What this task involves
An exact repetition of the records is required. Leave nothing out.
------ Material provided
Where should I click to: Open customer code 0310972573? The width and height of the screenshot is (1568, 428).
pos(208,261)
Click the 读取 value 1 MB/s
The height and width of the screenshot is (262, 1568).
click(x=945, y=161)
------------
Result
Where should I click to: Open customer code 0310972573? The width and height of the screenshot is (1568, 428).
pos(208,261)
Click the 读取 value 1 MB/s
The height and width of the screenshot is (262, 1568).
click(x=945, y=161)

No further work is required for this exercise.